Economist and author Art Laffer, the architect behind the Reagan tax cuts that ushered in an era of economic prosperity for a generation, said the Federal Reserve should read market signs of falling bond yields and lower short-term interest rates and slash short-term interest rates.
The bond market is signaling an increasing likelihood of the next Fed move being a reduction in the cost of borrowing money, CNBC explained.
“I do think it’s in the cards,” says Laffer, formerly an economic adviser to Presidents Donald Trump and Ronald Reagan.
“The Fed has always followed interest rates [in the bond market] not led them,” Laffer told CNBC.
“I think the chance of a lowering is quite high,” said Laffer, known for the Laffer Curve, a theory that basically argues that increasing tax rates beyond a certain point becomes counter-productive for raising tax revenue.
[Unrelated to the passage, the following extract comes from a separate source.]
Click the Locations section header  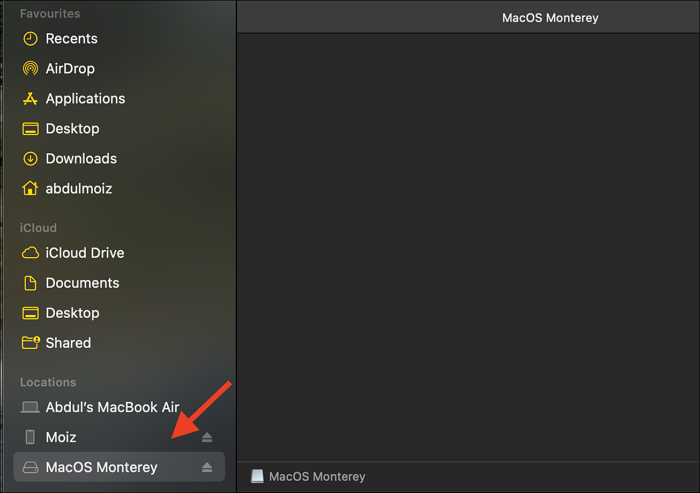pos(48,382)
Laffer believes the Fed should not be worried about stoking persistently low inflation by allowing the economy to continue to grow unfettered.
“You can have a very strong economy with low interest rates,” said Laffer, co-author of “Trumponomics: Inside the America First Plan to Revive Our Economy.”
Meanwhile, cool inflation and a hot jobs market are putting the Federal Reserve’s policy goals at odds, but there is “no clarion call” to push interest rates either way as trade risks lurk, a top policymaker said on Tuesday.
“Today, the two elements of the Fed’s mandate are sending opposing signals for monetary policy, with low unemployment perhaps suggesting a bit tighter policy, and low inflation the opposite,” Boston Fed President Eric Rosengren said in remarks prepared for delivery to the Economic Club of New York.
Rosengren, one of 10 people who vote on the Fed’s rate-setting panel this year, said rates are a bit easy and can, along with a tight job market, revive inflation that might have declined only temporarily, Reuters reported.
He said a trade conflict between the U.S. and China - which could cut growth or raise prices - is all the more reason to keep rates on hold.
Even before the trade war flared, markets increasingly bet policymakers would cut rates to bring inflation up to its 2%-a-year target. But policymakers want to maintain the option of raising rates if wages or other prices rise or if markets get frothy.